**JOB:**
Copy word for word everything from the line containing "Toggle underline formatting in the editor" down to the line containing "coord(466,438)", both included. Give only those lines.

**DATASET:**
───

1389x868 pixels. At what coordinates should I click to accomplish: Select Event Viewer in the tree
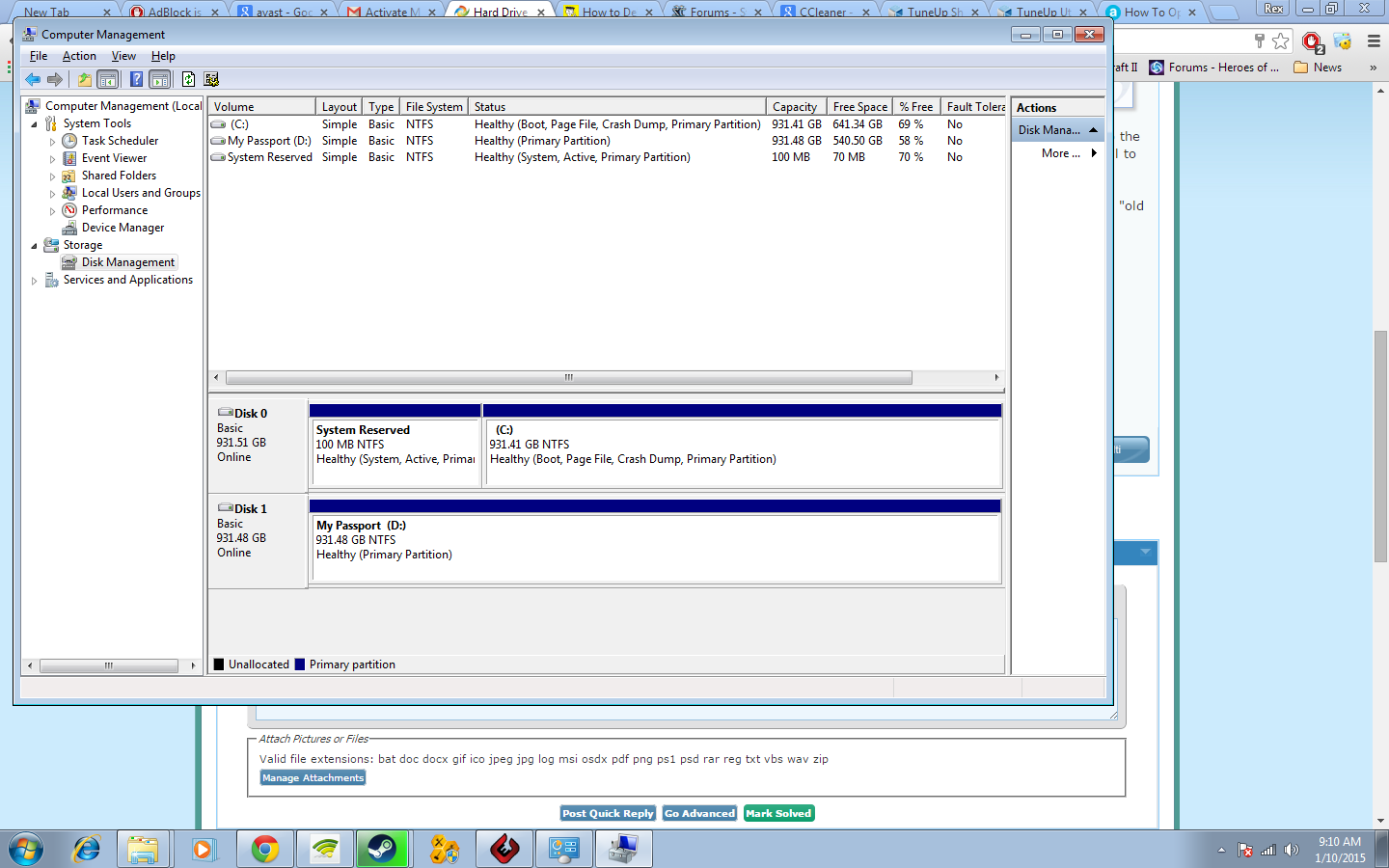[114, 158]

───

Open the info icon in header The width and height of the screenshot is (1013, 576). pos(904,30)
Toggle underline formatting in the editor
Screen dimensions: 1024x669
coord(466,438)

───

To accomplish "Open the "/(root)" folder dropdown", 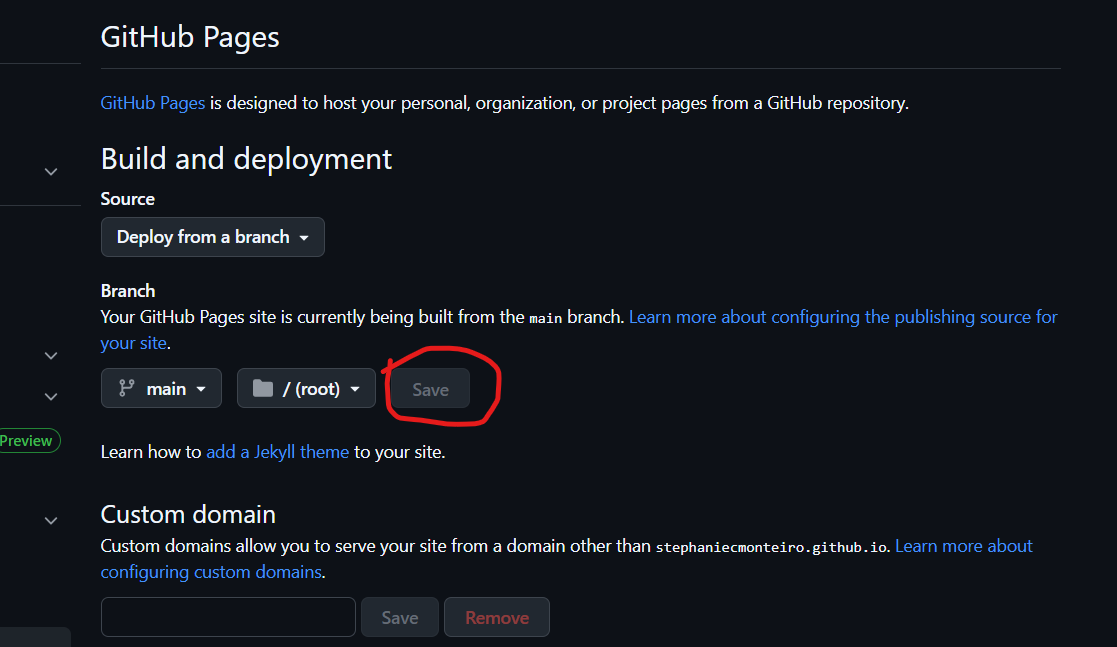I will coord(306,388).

───

**SOLUTION TO THE EXERCISE:**
Toggle underline formatting in the editor
Screen dimensions: 1024x669
coord(466,438)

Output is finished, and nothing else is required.